基于上述技术存在的缺陷或不足，本发明原理之一在于：本发明提供了一种联合PCR技术、单碱基延伸技术和质谱检测技术，检测与待测病原体分型相关的特征片段的特征图谱。其中，针对10种病原体(金黄色葡萄球、B族链球菌、淋球菌、阴道加德纳菌、白色念珠菌、生殖支原体、解脲支原体、沙眼衣原体和HPV16和HPV18)，设计10种引物组，在多重PCR中同时扩增10种病原体的含有特定靶序列的DNA片段产物，并通过高效的单碱基引物对上述产物进行单碱基延伸，即延伸引物在10个特定位点处分别延伸一个核苷酸，使得所延伸的核苷酸类型，分别与该位点处的基因型相关。随后，对延伸产物进行纯化，通过MALDI TOFMS质谱对纯化后的待检混合物进行检测，通过质谱峰确定待检混合物中各物质分子量，并与预先计算的扩增产物的理论分子量进行比较，从而确定延伸产物中的待检测病原体类型。

本发明原理之二在于，为了解决多重PCR产物的相互干扰，以及排除不适宜的待检位点，本发明进行了优化筛选，从而确定了优化的扩增产物组合和延伸引物组合。

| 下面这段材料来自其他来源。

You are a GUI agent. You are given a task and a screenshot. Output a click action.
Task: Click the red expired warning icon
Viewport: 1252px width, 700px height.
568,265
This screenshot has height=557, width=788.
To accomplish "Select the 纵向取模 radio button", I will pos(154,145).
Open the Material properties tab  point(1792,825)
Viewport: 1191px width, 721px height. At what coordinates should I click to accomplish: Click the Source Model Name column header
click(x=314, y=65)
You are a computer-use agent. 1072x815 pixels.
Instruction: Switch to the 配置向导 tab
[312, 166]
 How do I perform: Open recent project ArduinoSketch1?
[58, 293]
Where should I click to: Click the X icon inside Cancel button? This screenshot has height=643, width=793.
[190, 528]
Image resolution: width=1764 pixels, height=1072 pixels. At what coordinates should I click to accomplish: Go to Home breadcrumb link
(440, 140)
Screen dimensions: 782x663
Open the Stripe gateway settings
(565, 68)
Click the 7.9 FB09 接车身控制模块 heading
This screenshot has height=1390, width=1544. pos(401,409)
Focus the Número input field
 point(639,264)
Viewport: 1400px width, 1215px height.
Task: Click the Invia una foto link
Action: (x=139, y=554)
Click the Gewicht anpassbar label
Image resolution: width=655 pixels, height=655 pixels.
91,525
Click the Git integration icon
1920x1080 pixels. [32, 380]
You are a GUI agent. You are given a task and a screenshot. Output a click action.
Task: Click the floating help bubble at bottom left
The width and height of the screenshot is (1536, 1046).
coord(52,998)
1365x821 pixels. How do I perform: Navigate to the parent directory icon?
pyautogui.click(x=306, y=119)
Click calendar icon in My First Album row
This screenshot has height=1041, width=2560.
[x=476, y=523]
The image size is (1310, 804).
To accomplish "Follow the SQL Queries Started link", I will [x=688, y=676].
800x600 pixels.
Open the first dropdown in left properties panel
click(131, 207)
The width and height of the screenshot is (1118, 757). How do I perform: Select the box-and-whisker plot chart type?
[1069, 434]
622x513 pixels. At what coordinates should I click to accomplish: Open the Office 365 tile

本发明原理之三在于，在多重PCR体系进一步优化过程中，为了使得延伸引物和延伸产物的分子量尽量分布在理想的质谱检测窗口(即4000～9000Da)，本发明在扩增引物中引入不影响PCR扩增的tag序列，使得最终的10种延伸产物既落入检测窗口，同时各自区分，避免了分子量的叠合，从而提高了检测准确率和灵敏度。

因此，本发明第一个目的是提供一种MALDI TOF-MS检测10种生殖道病原体特征片段引物组合物，其包括：

表1

其中，各位点对应的延伸引物及延伸产物分子量，以及所扩增片段的特征峰值如表2所示。

表2

在一个实施方案中，上述PCR扩增引物序列为核心序列，其在5'端可包括保护碱基序列，优选5-15个碱基。在一个具体实施方案中，保护碱基序列选自在5'段加入10bp的tag(ACGTTGGATG)，例如，PCR引物SEQ ID NO:1为5'-ACGTTGGATGGCCGTTATCTGTTTGTGATG-3’。在另一具体实施方案中，延伸引物的5'端也可以增加作为接头的碱基序列。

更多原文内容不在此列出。